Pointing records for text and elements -
+---+

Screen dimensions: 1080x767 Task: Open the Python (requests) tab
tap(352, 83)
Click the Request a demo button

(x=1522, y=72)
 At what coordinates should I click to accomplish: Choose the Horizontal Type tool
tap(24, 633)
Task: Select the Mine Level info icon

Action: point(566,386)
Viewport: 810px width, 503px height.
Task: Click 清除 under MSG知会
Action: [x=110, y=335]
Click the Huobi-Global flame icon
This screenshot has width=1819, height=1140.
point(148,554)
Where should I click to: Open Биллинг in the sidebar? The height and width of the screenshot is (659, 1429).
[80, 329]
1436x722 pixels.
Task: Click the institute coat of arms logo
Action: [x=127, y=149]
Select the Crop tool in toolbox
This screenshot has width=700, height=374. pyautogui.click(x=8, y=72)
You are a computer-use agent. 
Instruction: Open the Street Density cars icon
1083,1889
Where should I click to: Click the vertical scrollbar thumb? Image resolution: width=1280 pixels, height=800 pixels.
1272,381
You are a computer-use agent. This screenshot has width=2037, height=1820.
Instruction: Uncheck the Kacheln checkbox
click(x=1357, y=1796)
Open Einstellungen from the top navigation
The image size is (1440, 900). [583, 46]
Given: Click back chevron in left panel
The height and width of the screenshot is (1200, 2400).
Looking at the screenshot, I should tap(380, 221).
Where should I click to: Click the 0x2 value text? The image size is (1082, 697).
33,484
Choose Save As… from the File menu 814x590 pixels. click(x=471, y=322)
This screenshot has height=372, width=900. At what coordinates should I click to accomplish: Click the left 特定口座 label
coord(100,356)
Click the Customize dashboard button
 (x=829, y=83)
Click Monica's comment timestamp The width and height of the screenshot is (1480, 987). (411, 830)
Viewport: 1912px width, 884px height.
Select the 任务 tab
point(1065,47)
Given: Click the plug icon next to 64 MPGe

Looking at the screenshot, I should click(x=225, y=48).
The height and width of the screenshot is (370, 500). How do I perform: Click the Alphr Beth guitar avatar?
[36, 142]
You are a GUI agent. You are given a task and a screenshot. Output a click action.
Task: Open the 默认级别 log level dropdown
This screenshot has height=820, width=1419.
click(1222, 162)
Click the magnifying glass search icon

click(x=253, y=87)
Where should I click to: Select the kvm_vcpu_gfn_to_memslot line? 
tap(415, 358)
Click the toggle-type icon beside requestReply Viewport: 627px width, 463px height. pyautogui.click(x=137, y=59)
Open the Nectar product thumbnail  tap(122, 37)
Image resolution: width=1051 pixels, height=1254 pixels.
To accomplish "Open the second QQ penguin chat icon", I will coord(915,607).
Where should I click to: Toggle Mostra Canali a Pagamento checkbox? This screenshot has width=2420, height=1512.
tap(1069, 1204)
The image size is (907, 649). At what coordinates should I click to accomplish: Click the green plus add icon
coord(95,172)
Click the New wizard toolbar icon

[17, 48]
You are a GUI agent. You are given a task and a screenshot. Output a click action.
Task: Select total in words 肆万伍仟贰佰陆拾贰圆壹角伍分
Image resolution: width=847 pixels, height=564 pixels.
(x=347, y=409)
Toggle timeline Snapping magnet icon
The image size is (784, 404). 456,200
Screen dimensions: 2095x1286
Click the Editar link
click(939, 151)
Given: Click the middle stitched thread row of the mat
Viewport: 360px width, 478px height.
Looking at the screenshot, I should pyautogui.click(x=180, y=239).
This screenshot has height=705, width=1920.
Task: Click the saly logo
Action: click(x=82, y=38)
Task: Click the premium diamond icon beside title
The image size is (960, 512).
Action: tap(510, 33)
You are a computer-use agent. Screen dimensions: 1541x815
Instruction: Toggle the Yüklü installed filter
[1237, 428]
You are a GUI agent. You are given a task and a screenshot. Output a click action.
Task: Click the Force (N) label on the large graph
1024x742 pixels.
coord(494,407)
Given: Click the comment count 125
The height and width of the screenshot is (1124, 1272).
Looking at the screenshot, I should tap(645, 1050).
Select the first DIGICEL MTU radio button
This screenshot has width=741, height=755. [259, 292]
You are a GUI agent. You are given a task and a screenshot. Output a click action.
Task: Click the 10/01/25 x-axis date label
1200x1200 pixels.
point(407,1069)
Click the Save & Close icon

+---+

Written instruction -
Can you copy every entry above, line for line, without changing a single character?

Answer to the task -
Screen dimensions: 1080x767 Task: Open the Python (requests) tab
tap(352, 83)
Click the Request a demo button

(x=1522, y=72)
 At what coordinates should I click to accomplish: Choose the Horizontal Type tool
tap(24, 633)
Task: Select the Mine Level info icon

Action: point(566,386)
Viewport: 810px width, 503px height.
Task: Click 清除 under MSG知会
Action: [x=110, y=335]
Click the Huobi-Global flame icon
This screenshot has width=1819, height=1140.
point(148,554)
Where should I click to: Open Биллинг in the sidebar? The height and width of the screenshot is (659, 1429).
[80, 329]
1436x722 pixels.
Task: Click the institute coat of arms logo
Action: [x=127, y=149]
Select the Crop tool in toolbox
This screenshot has width=700, height=374. pyautogui.click(x=8, y=72)
You are a computer-use agent. 
Instruction: Open the Street Density cars icon
1083,1889
Where should I click to: Click the vertical scrollbar thumb? Image resolution: width=1280 pixels, height=800 pixels.
1272,381
You are a computer-use agent. This screenshot has width=2037, height=1820.
Instruction: Uncheck the Kacheln checkbox
click(x=1357, y=1796)
Open Einstellungen from the top navigation
The image size is (1440, 900). [583, 46]
Given: Click back chevron in left panel
The height and width of the screenshot is (1200, 2400).
Looking at the screenshot, I should tap(380, 221).
Where should I click to: Click the 0x2 value text? The image size is (1082, 697).
33,484
Choose Save As… from the File menu 814x590 pixels. click(x=471, y=322)
This screenshot has height=372, width=900. At what coordinates should I click to accomplish: Click the left 特定口座 label
coord(100,356)
Click the Customize dashboard button
 (x=829, y=83)
Click Monica's comment timestamp The width and height of the screenshot is (1480, 987). (411, 830)
Viewport: 1912px width, 884px height.
Select the 任务 tab
point(1065,47)
Given: Click the plug icon next to 64 MPGe

Looking at the screenshot, I should click(x=225, y=48).
The height and width of the screenshot is (370, 500). How do I perform: Click the Alphr Beth guitar avatar?
[36, 142]
You are a GUI agent. You are given a task and a screenshot. Output a click action.
Task: Open the 默认级别 log level dropdown
This screenshot has height=820, width=1419.
click(1222, 162)
Click the magnifying glass search icon

click(x=253, y=87)
Where should I click to: Select the kvm_vcpu_gfn_to_memslot line? 
tap(415, 358)
Click the toggle-type icon beside requestReply Viewport: 627px width, 463px height. pyautogui.click(x=137, y=59)
Open the Nectar product thumbnail  tap(122, 37)
Image resolution: width=1051 pixels, height=1254 pixels.
To accomplish "Open the second QQ penguin chat icon", I will coord(915,607).
Where should I click to: Toggle Mostra Canali a Pagamento checkbox? This screenshot has width=2420, height=1512.
tap(1069, 1204)
The image size is (907, 649). At what coordinates should I click to accomplish: Click the green plus add icon
coord(95,172)
Click the New wizard toolbar icon

[17, 48]
You are a GUI agent. You are given a task and a screenshot. Output a click action.
Task: Select total in words 肆万伍仟贰佰陆拾贰圆壹角伍分
Image resolution: width=847 pixels, height=564 pixels.
(x=347, y=409)
Toggle timeline Snapping magnet icon
The image size is (784, 404). 456,200
Screen dimensions: 2095x1286
Click the Editar link
click(939, 151)
Given: Click the middle stitched thread row of the mat
Viewport: 360px width, 478px height.
Looking at the screenshot, I should pyautogui.click(x=180, y=239).
This screenshot has height=705, width=1920.
Task: Click the saly logo
Action: click(x=82, y=38)
Task: Click the premium diamond icon beside title
The image size is (960, 512).
Action: tap(510, 33)
You are a computer-use agent. Screen dimensions: 1541x815
Instruction: Toggle the Yüklü installed filter
[1237, 428]
You are a GUI agent. You are given a task and a screenshot. Output a click action.
Task: Click the Force (N) label on the large graph
1024x742 pixels.
coord(494,407)
Given: Click the comment count 125
The height and width of the screenshot is (1124, 1272).
Looking at the screenshot, I should tap(645, 1050).
Select the first DIGICEL MTU radio button
This screenshot has width=741, height=755. [259, 292]
You are a GUI agent. You are given a task and a screenshot. Output a click action.
Task: Click the 10/01/25 x-axis date label
1200x1200 pixels.
point(407,1069)
Click the Save & Close icon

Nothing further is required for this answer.